In fact, it’s fair to say that changing your focus is the primary method of not experiencing social anxiety. In my book The End of Social Anxiety I’ve given the reader things such as meditations, watching and “fading” overlays, and purposefully feeling good, in order to change their focus to something other than social anxiety. A lesson from the “feeling good” side of things would be to imagine you just got some really good news — a job promotion, or winning the lottery (if that’s a desire you have), or some other event that would elate you. Now, walking into a crowded bar or party or other social gathering, you aren’t likely to experience social anxiety whatsoever as your focus is consumed entirely by the good feelings and positive opportunities your good news has brought to your attention (so you might be cycling through scenarios of how to spend your new money or whatever, and this would consume your focus completely).

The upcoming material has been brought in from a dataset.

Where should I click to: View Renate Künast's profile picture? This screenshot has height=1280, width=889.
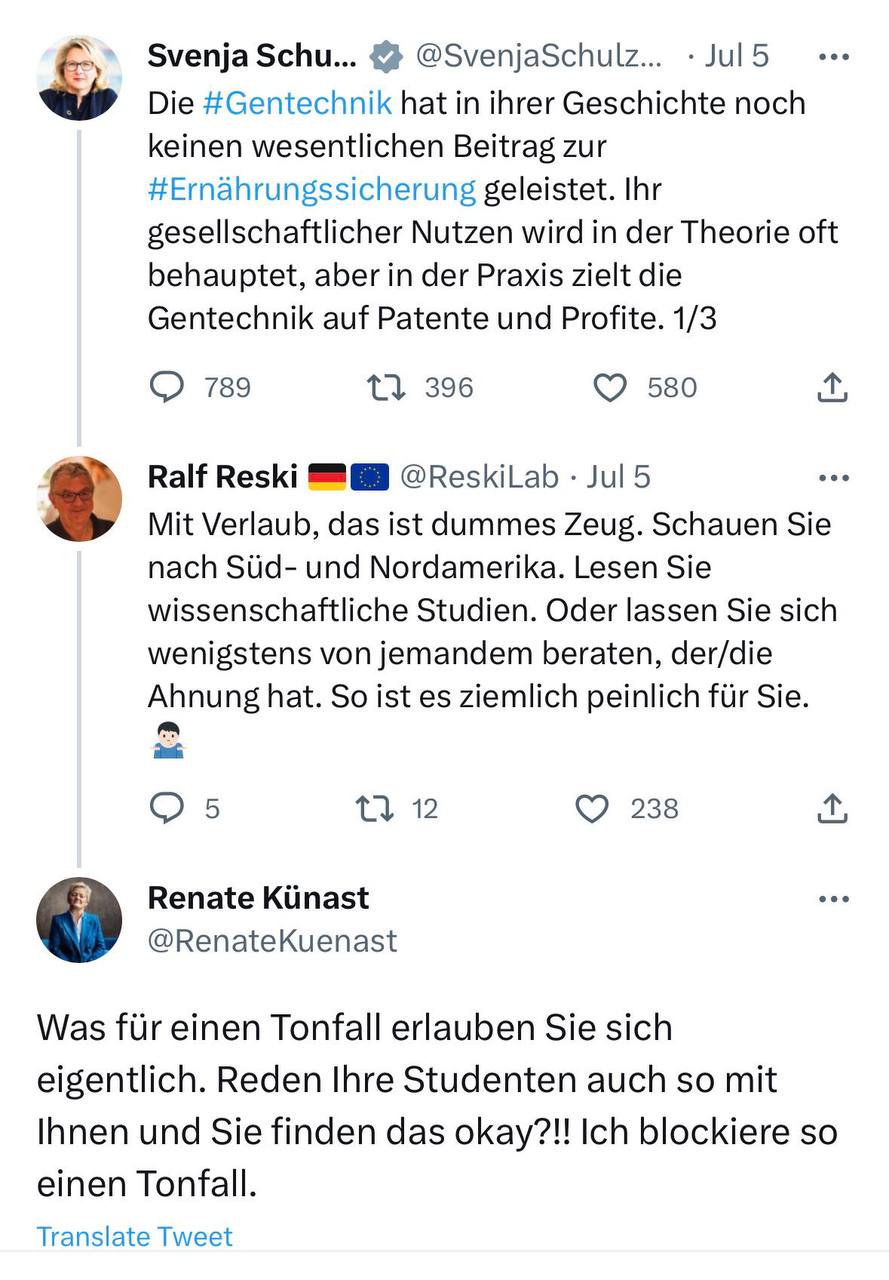point(79,920)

This sort of thing actually happens regularly — people have great social experiences while their focus is on positive things. The problem however is that people with an unhealthy focus on what they perceive as their “social anxiety” will later, at some point, have their “despair cycle” triggered again, which causes them to forget their good experiences entirely as they once again begin to dwell on their “condition” and therefore experience the memories and thoughts which support that stance.
The human memory is rather fickle. When you feel good, other positive memories connected to that feeling are made easily available to you. When you feel bad or in despair however, the memories related to those feelings are more readily available instead. The memories you have most readily available to you at any time are the ones which provide evidence to support your current emotional state. This is why meditation is an important and effective “breaker” for this cycle: by calming your own emotional state, the “bad” memories no longer wish to surface so urgently. The key to breaking the back of any kind of depression or anxiety is therefore to begin collecting positive experiences which support the self-image you wish to hold of yourself. Meditation and other personal development methods and techniques are simply there to calm your emotions and keep you focused long enough to gain those positive experiences.
A great little technique I was told recently by a friend in real life who is a business coach and personal development enthusiast was to create two “experience stacks”: Successes and Failures. His idea was that people generally just have one “stack”, and all their experiences get kind of thrown onto it. Since humans are generally predisposed towards focusing on negatives (which many scientists believe is an evolutionary survival adaptation), their negative experiences dominate this stack. Take a few minutes now to mentally catalogue your recent experiences (over the last few weeks or so) into two stacks: Successes and Failures. Get that Success stack really vivid and strong. The idea now is, when you are entering introspective thought cycles, to begin to train yourself to access your Success stack first. I can confirm that, with practice, you can begin to do this quite quickly and get your Success scenarios to be the first things that pop into your mind whenever you are introspecting or your self-image is called into question.